* _Extracted material_:
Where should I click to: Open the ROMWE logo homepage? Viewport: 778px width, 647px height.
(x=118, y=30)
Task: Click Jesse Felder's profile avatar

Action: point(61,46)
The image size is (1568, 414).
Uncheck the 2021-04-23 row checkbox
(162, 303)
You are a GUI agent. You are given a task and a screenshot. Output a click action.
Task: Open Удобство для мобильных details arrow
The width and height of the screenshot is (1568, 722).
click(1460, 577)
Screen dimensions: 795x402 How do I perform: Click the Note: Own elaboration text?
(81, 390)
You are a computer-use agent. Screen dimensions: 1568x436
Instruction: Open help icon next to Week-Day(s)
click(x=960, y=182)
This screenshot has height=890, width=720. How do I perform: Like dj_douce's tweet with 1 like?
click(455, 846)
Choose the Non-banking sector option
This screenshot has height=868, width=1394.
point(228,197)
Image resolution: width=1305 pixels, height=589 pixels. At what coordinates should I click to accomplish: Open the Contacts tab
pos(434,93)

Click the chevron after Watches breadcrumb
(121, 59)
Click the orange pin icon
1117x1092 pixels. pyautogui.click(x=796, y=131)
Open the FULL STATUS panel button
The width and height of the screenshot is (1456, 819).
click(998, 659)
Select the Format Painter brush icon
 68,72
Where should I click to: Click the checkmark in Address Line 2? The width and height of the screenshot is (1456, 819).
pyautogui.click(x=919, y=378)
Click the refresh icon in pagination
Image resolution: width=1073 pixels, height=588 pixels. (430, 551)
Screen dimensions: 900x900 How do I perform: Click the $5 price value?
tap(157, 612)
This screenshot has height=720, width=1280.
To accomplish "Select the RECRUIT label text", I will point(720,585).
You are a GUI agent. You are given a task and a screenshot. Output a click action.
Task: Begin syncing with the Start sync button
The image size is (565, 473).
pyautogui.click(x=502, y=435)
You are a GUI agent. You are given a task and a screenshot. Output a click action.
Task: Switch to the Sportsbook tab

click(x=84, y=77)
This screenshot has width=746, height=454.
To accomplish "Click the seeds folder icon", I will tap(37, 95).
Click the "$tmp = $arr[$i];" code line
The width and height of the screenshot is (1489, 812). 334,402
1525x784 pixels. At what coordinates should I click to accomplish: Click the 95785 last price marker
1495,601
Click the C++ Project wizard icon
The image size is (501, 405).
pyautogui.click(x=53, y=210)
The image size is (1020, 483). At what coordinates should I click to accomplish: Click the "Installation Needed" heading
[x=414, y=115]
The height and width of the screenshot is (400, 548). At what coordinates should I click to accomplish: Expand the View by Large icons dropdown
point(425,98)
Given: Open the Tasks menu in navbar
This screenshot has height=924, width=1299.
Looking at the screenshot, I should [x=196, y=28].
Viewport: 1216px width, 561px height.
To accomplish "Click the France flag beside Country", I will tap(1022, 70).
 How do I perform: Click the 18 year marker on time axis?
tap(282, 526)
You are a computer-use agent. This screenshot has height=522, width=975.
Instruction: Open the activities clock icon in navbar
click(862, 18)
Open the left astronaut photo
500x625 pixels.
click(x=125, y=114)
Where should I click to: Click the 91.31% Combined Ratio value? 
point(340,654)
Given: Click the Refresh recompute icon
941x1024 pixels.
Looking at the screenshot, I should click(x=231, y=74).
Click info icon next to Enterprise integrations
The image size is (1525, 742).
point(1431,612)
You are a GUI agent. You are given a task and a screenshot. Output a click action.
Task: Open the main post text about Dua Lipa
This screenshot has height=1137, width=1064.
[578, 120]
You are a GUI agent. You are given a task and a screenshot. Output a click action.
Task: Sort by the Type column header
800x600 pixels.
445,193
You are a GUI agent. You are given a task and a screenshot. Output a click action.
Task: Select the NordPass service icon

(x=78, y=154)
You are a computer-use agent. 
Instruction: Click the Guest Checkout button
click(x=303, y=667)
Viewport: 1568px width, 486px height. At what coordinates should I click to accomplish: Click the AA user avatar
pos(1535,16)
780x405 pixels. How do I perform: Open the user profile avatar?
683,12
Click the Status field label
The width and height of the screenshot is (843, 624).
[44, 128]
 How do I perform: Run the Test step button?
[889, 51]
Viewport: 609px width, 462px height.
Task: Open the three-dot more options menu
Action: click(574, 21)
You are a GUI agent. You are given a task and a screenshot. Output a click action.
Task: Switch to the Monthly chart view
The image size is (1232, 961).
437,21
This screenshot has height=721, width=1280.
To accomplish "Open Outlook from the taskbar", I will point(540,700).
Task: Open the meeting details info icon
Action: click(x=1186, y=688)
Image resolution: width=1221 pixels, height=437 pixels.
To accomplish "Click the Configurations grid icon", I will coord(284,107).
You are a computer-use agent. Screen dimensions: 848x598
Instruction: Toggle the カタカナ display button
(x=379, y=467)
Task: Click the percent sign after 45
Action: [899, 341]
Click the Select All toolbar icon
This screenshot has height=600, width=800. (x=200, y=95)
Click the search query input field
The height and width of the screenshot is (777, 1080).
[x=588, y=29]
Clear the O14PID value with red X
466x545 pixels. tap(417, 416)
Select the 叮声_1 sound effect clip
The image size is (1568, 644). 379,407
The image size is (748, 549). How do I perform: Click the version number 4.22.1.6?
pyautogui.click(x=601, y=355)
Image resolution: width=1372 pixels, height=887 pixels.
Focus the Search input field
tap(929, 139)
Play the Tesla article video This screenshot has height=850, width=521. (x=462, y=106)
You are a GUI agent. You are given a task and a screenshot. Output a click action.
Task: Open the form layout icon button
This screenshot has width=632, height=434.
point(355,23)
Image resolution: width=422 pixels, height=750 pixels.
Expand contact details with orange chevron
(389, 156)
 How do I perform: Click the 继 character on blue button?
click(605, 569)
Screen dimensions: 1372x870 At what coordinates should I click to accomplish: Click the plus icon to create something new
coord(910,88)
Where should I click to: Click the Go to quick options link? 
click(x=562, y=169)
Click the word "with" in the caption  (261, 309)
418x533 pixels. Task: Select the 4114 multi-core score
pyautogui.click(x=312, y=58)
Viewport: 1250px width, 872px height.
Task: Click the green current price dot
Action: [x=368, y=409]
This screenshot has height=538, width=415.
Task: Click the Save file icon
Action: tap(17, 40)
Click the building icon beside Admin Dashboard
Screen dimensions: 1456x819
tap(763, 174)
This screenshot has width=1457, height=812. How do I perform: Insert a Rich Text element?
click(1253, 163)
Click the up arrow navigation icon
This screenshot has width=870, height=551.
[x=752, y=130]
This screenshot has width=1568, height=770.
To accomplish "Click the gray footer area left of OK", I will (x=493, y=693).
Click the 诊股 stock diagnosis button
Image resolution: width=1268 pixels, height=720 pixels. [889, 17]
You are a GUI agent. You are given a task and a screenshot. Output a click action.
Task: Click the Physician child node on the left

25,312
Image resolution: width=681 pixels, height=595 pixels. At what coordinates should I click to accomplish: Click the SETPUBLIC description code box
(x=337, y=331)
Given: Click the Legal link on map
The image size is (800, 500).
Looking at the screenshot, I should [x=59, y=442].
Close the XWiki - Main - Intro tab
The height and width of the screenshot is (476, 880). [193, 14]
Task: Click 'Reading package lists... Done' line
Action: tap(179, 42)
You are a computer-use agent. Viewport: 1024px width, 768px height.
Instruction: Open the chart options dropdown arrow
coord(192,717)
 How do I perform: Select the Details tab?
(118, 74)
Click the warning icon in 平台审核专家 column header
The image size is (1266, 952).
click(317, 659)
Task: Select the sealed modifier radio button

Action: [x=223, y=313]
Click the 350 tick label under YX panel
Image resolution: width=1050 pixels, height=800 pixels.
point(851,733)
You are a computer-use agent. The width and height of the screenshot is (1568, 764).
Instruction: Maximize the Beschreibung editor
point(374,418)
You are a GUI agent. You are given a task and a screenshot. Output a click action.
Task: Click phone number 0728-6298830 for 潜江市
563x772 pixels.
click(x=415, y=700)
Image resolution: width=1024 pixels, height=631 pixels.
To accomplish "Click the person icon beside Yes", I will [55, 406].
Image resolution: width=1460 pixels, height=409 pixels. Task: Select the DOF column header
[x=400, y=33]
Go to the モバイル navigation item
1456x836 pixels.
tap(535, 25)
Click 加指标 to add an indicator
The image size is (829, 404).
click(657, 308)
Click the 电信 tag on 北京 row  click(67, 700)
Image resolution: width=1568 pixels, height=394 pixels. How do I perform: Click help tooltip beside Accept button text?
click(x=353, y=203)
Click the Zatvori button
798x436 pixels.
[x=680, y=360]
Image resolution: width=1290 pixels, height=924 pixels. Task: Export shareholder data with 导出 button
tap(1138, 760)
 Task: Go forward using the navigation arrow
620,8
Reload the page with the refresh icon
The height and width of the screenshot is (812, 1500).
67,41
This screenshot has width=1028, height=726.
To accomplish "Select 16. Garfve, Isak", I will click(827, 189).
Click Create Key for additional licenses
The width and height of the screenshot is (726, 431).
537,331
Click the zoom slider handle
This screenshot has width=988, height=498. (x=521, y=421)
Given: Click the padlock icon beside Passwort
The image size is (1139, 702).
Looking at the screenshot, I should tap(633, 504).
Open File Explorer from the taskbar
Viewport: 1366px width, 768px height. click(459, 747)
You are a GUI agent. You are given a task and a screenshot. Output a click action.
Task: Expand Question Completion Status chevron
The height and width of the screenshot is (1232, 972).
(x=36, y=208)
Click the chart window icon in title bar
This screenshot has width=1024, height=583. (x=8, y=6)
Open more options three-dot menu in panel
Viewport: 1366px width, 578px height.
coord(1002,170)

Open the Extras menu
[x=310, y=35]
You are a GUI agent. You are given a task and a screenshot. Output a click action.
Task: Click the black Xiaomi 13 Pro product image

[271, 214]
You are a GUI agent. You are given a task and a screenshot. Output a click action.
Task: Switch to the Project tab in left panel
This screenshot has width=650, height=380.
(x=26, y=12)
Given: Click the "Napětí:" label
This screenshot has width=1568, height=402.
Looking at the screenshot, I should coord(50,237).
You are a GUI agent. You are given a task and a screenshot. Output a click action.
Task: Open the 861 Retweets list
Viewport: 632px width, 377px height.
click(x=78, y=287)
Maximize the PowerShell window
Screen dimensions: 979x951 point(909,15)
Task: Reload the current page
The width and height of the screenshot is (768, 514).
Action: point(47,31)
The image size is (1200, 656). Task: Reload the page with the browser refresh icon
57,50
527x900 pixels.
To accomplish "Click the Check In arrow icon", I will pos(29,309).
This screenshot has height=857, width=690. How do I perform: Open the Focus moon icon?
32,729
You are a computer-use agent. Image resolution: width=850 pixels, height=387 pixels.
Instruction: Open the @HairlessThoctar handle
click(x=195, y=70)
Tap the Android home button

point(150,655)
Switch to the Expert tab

* _What you are asked to do_: Across the records above, show each line containing the word "computer".

* _Response below_:
You are a computer-use agent. Screen dimensions: 1568x436
You are a computer-use agent. This screenshot has height=522, width=975.
You are a computer-use agent. 
You are a computer-use agent. Screen dimensions: 848x598
You are a computer-use agent. Viewport: 1024px width, 768px height.
You are a computer-use agent. The width and height of the screenshot is (1568, 764).
You are a computer-use agent. Image resolution: width=850 pixels, height=387 pixels.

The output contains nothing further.